* _Consigne 1_
Relevez toutes les personnes que le texte sur Montaigne, placé plus bas, désigne par leur nom propre.
* _Consigne 2_
Traduisez en anglais cette phrase du texte étudié : « En d'autres termes, pour Montaigne, les sciences et les lettres sont des moyens et non un but. »

---------- Texte étudié ----------

Le Moyen Âge subordonnait tout à la théologie: Montaigne subordonne tout à la morale. Il reprend le point de vue de Socrate, qui, dans son bon sens pratique, se moquait des physiciens et des astronomes de son temps, et repoussait les études dont l'homme ne peut tirer aucun parti pour sa conduite. Il pense, comme les jansénistes, qui cependant l'ont si fort malmené, que les sciences doivent-être cultivées, non pour elles-mêmes, mais seulement afin de perfectionner la raison, la justesse d'esprit. En d'autres termes, pour Montaigne, les sciences et les lettres sont des moyens et non un but. Vérité incontestable, quand on considère les sciences et les lettres dans leurs rapports avec l'éducation, des jeunes gens. Au collège on apprend le latin, moins pour le savoir, que pour exercer en l'étudiant les facultés naissantes de l'esprit, facultés qui dans la vie s'appliqueront à de tout autre objets. Que dirions-nous d'un élève qui s'imaginerait qu'on lui apprend la gymnastique, pour qu'il sache faire le saut périlleux, et utiliser ce talent dans la société? Il est évident que ces exercices physiques ne sont que des moyens qui tendent à une autre fin: raidir les muscles et fortifier le corps. Il en est de même des lettres et des sciences dans l'éducation classique: n'oublions pas qu'elles y ont été introduites par la sagesse de toutes les nations, moins encore pour les connaissances positives que les élèves y recueillent que pour les qualités de souplesse, d'agilité, de finesse, exercées et développées par cette gymnastique intellectuelle.

Mais il est bien entendu que les sciences et les lettres ne peuvent être envisagées sous cet aspect que dans l'éducation première du jeune homme. En elles-mêmes, elles ont droit à l'indépendance la plus complète. Elles ont leur dignité, leur valeur propre, intrinsèque, parce qu'elles correspondent à deux des aspirations, les plus élevées de l'âme: la recherche du vrai et la passion du beau. Or Montaigne, par sa préoccupation exclusive de former le jugement et la raison, a été conduit à des vues un peu mesquines et un peu fausses sur les lettres et les sciences. Il semble s'en défier, bien différent en cela de la plupart des grands esprits de la Renaissance, et en particulier de Rabelais. Il ne cède pas à cette ivresse littéraire qui s'empara de l'esprit humain, après qu'il eut retrouvé ses titres de noblesse dans les chefs-d'œuvre de l'antiquité. Mais dans sa résistance à cet excès d'engouement il va un peu loin. On croirait déjà presque entendre les paradoxes de Rousseau sur l'influence corruptrice des lettres. Il ne cache pas son admiration pour l'éducation grossière et peu littéraire de Sparte: «Je trouve Rome, dit-il, plus vaillante avant qu'elle feust sçavante.»

---------- Données fournies ----------

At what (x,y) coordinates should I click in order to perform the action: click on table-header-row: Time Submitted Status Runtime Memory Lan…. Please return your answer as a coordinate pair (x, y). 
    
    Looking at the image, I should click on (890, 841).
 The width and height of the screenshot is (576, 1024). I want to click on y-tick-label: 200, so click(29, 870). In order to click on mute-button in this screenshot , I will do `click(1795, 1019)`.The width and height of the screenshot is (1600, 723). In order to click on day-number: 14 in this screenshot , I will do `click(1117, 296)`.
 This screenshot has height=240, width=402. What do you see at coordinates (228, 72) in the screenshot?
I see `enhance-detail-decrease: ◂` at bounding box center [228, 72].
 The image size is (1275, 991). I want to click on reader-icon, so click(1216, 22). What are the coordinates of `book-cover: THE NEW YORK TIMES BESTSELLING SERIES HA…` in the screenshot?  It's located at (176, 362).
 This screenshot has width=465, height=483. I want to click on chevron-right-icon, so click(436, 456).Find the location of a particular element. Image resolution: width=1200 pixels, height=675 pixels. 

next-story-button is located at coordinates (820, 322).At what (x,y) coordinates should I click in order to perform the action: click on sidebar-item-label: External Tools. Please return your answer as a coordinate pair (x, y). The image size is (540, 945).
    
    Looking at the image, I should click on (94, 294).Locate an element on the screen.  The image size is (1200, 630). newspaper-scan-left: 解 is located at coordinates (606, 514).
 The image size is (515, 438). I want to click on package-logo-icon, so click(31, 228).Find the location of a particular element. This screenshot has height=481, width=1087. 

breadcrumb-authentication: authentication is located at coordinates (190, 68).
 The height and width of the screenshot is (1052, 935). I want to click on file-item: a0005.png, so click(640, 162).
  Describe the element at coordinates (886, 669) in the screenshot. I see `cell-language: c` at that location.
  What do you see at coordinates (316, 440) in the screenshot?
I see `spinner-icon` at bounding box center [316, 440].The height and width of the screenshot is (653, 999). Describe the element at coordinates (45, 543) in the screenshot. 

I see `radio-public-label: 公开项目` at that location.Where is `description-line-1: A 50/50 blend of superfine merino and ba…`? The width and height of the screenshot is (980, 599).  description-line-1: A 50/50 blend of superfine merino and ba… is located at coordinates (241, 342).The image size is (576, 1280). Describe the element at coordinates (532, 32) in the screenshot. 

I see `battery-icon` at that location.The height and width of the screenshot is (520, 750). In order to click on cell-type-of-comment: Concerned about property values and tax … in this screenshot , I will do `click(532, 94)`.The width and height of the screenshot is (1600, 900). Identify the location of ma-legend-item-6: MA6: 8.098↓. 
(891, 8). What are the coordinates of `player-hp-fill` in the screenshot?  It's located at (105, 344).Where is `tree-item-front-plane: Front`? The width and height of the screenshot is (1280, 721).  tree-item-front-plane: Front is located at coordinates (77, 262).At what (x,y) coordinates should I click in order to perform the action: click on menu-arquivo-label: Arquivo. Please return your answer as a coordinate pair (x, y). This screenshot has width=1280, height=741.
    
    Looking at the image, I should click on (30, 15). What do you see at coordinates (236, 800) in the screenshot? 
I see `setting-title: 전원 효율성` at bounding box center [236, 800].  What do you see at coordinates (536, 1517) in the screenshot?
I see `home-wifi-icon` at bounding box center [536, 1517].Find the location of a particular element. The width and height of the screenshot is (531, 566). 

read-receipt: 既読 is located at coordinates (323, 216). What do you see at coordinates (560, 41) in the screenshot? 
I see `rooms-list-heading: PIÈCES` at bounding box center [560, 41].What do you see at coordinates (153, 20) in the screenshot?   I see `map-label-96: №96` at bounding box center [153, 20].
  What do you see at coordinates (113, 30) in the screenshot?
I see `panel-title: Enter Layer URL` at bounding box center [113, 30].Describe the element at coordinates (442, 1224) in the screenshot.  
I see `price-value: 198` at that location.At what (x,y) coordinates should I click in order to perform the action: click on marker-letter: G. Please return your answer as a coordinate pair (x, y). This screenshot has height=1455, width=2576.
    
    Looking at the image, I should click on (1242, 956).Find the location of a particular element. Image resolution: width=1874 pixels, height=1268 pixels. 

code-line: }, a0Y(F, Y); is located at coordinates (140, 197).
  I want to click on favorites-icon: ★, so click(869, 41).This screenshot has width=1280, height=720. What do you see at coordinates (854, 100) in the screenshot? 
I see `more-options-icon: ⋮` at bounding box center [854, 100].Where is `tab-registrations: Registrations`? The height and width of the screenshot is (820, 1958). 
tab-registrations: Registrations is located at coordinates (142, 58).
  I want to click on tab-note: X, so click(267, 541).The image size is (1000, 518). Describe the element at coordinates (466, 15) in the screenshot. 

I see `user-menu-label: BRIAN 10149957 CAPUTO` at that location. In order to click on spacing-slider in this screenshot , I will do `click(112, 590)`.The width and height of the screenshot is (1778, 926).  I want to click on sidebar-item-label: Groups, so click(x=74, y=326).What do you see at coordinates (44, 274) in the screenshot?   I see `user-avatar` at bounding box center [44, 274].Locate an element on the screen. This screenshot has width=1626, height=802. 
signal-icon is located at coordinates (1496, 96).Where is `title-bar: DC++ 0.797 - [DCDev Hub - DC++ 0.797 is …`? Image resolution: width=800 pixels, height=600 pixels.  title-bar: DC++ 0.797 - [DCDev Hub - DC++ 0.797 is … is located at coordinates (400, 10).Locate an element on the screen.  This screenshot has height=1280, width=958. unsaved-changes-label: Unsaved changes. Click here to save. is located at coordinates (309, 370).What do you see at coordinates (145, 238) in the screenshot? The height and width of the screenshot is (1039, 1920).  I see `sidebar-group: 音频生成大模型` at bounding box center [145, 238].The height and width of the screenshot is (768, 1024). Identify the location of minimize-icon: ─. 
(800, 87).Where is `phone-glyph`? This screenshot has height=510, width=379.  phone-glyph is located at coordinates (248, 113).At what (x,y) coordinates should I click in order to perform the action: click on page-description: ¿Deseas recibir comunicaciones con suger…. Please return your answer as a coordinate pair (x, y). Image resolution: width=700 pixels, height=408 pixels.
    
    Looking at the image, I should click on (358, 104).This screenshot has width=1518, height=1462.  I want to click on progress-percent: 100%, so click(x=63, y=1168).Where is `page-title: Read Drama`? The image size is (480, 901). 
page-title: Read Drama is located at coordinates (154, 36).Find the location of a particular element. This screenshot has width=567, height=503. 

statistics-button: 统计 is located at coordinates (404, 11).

----------

* _Votre réponse 1_
Montaigne
Socrate
Rabelais
Rousseau

* _Votre réponse 2_
In other words, for Montaigne, the sciences and letters are means and not an end.